··· DATA FOR PROCESSING ···

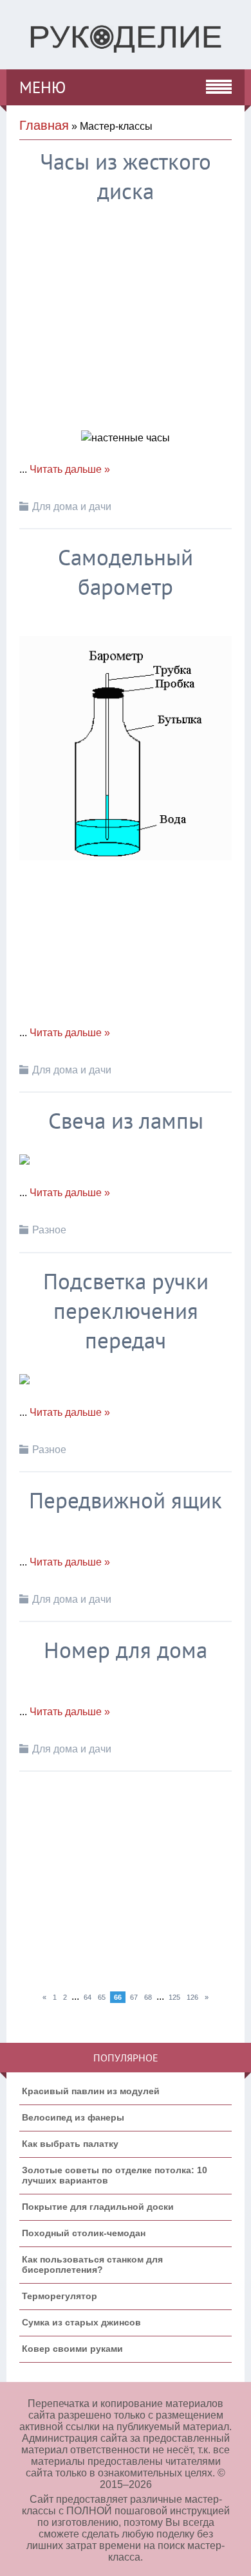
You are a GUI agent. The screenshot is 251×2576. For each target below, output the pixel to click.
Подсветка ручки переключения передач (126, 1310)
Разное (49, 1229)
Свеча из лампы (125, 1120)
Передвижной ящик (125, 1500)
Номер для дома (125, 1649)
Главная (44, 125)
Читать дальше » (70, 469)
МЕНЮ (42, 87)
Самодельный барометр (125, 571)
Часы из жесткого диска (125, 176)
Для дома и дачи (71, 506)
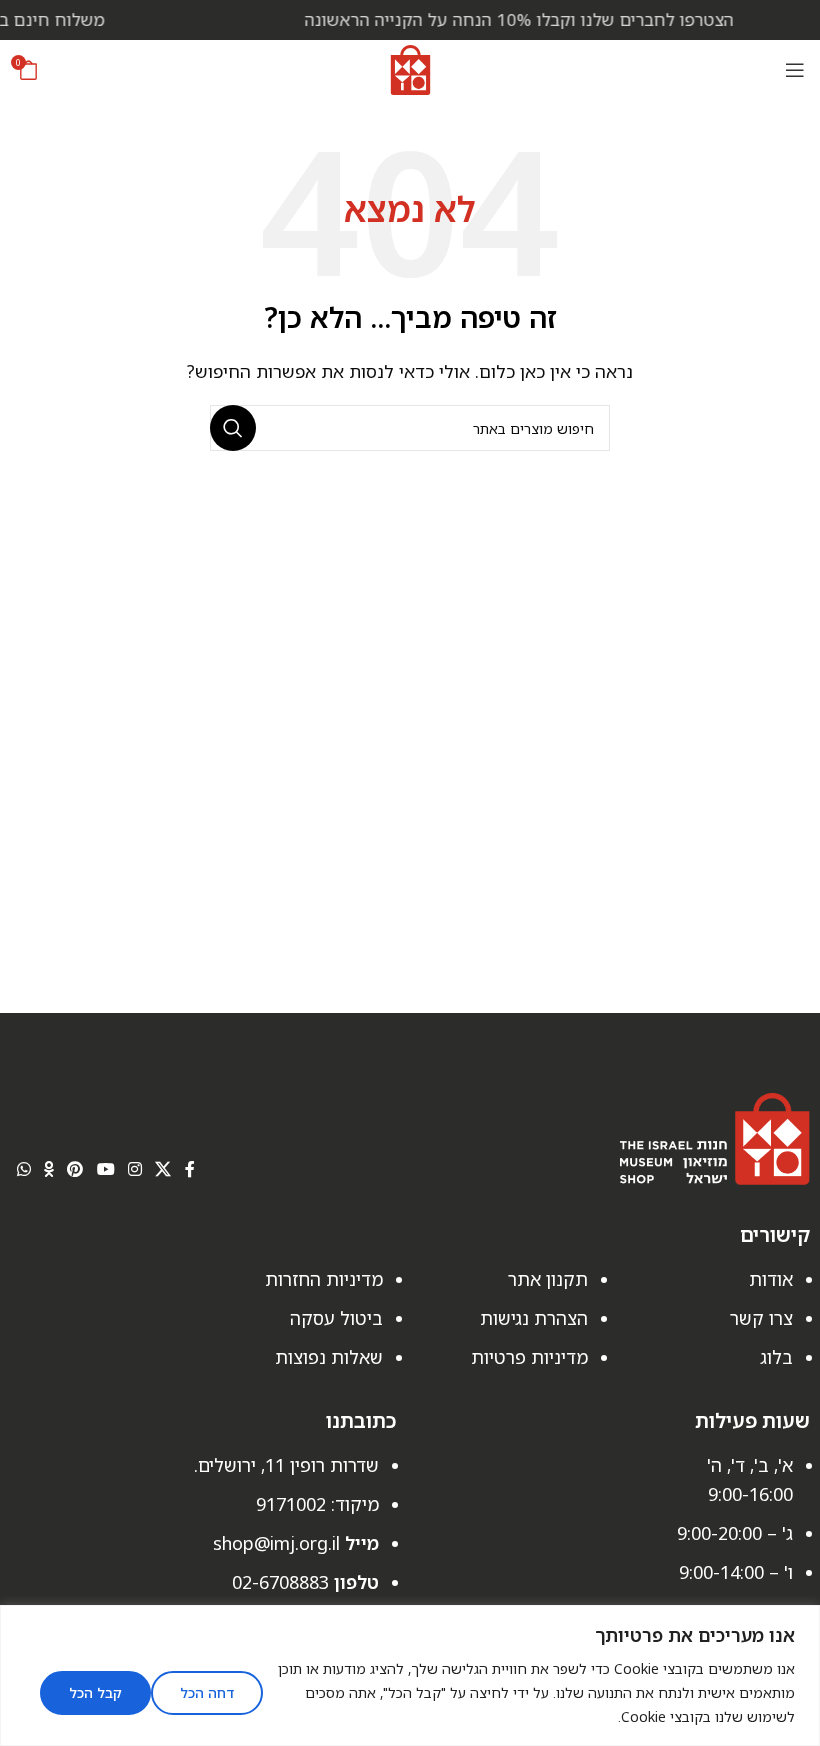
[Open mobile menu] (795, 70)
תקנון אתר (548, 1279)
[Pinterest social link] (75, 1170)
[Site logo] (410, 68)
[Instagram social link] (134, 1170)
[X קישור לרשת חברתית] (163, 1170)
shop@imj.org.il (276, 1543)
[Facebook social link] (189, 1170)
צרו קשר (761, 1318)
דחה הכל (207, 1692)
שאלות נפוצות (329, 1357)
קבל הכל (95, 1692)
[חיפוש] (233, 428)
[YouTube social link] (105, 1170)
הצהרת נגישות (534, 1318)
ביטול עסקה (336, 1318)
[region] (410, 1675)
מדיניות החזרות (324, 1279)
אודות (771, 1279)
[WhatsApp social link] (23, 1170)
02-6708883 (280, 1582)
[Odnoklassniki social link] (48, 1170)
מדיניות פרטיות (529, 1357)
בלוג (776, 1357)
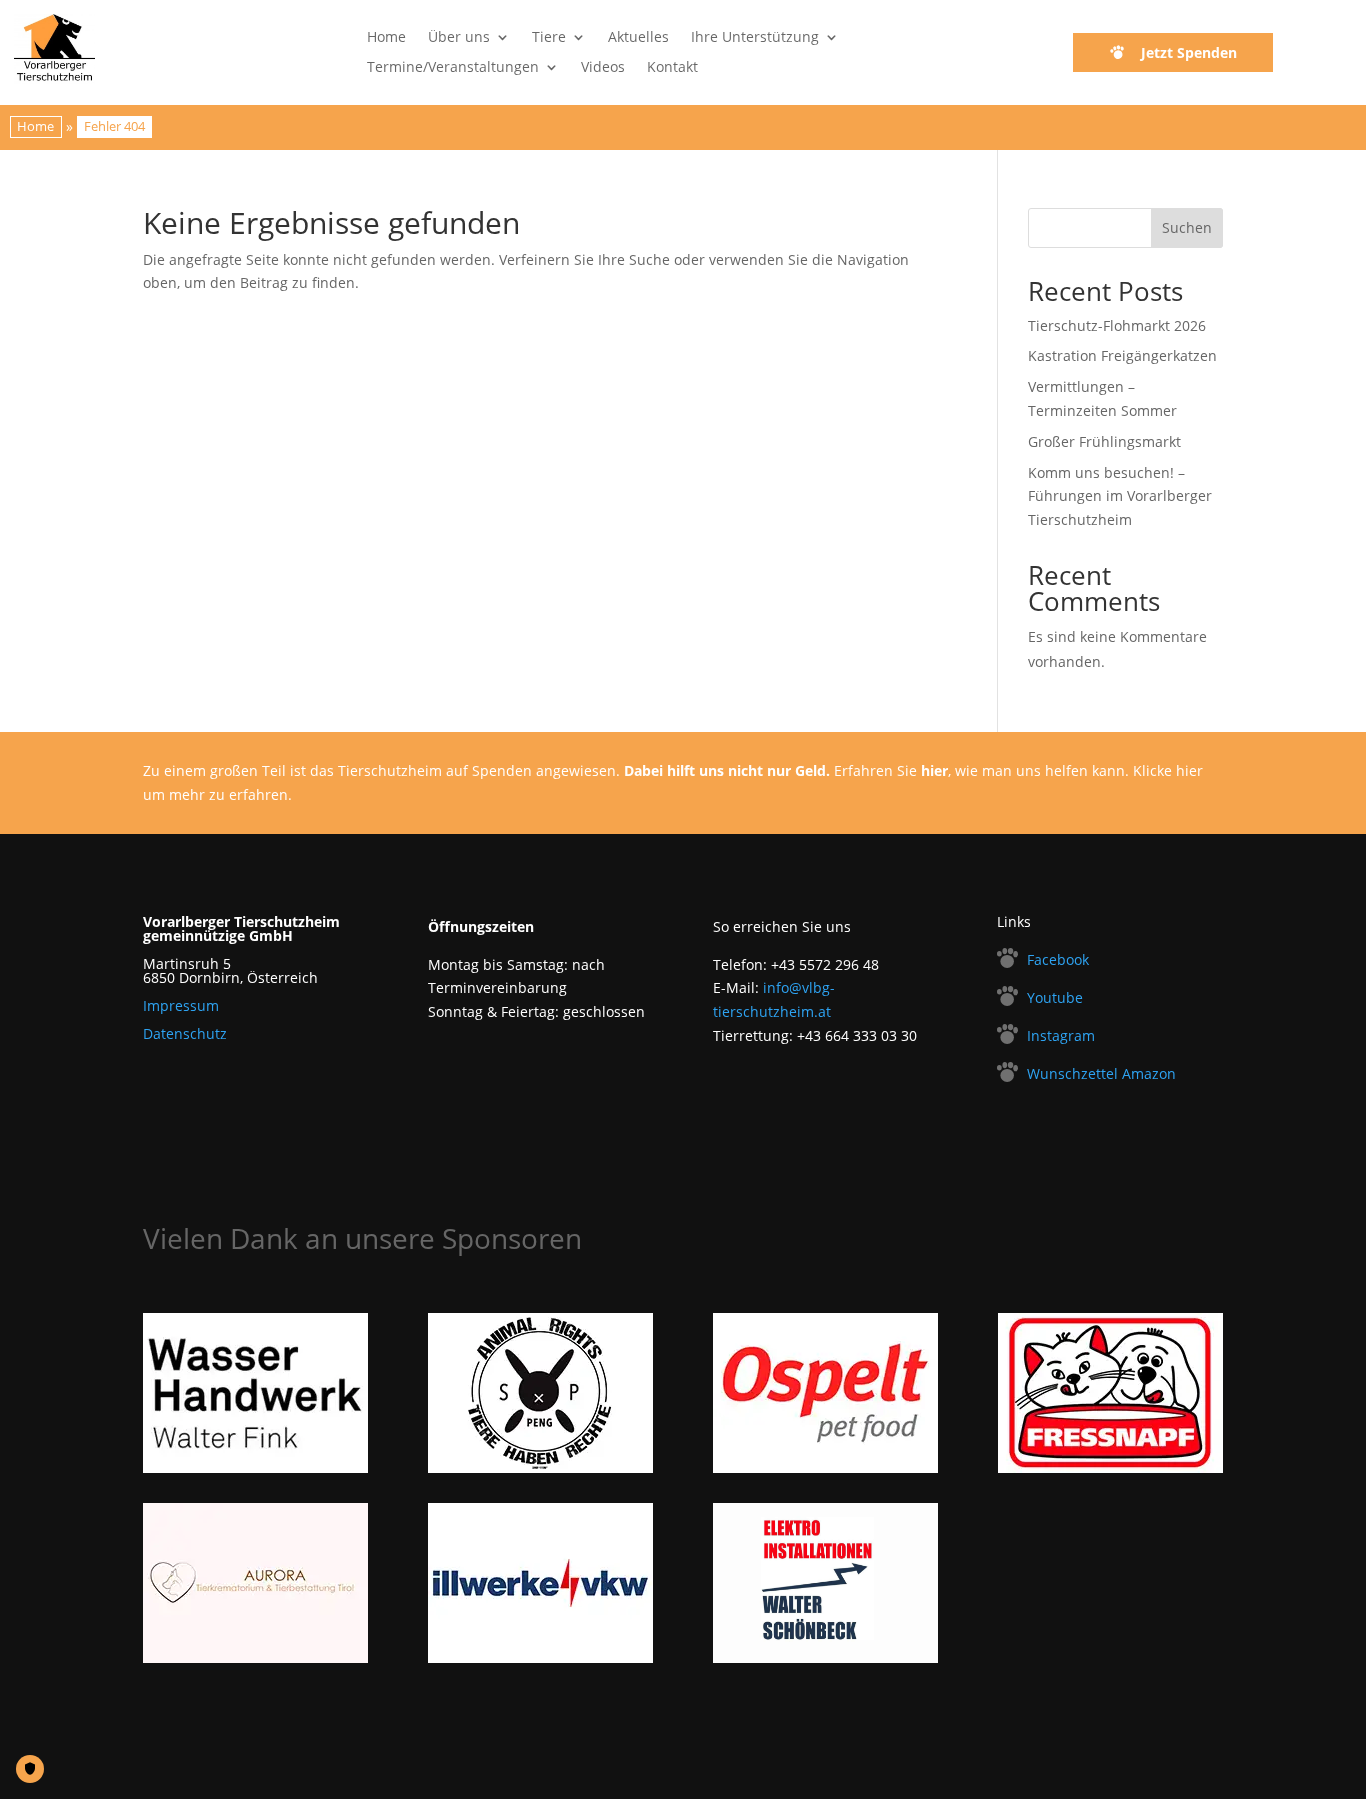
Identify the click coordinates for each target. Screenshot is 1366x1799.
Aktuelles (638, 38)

···

▶ **ACTIVITY**
Nothing but the records, repeated exactly and stripped of pictures, should appear in the answer.

▶ **ANSWER TO THIS TASK**
You are a GUI agent. The screenshot is 251×2576. For each target below, output the pixel to click.
Подсветка ручки переключения передач (126, 1310)
Разное (49, 1229)
Свеча из лампы (125, 1120)
Передвижной ящик (125, 1500)
Номер для дома (125, 1649)
Главная (44, 125)
Читать дальше » (70, 469)
МЕНЮ (42, 87)
Самодельный барометр (125, 571)
Часы из жесткого диска (125, 176)
Для дома и дачи (71, 506)
[Open mobile menu] (795, 70)
תקנון אתר (548, 1279)
[Pinterest social link] (75, 1170)
[Site logo] (410, 68)
[Instagram social link] (134, 1170)
[X קישור לרשת חברתית] (163, 1170)
shop@imj.org.il (276, 1543)
[Facebook social link] (189, 1170)
צרו קשר (761, 1318)
דחה הכל (207, 1692)
שאלות נפוצות (329, 1357)
קבל הכל (95, 1692)
[חיפוש] (233, 428)
[YouTube social link] (105, 1170)
הצהרת נגישות (534, 1318)
ביטול עסקה (336, 1318)
[region] (410, 1675)
מדיניות החזרות (324, 1279)
אודות (771, 1279)
[WhatsApp social link] (23, 1170)
02-6708883 (280, 1582)
[Odnoklassniki social link] (48, 1170)
מדיניות פרטיות (529, 1357)
בלוג (776, 1357)
Identify the click coordinates for each target. Screenshot is 1366x1799.
Aktuelles (638, 38)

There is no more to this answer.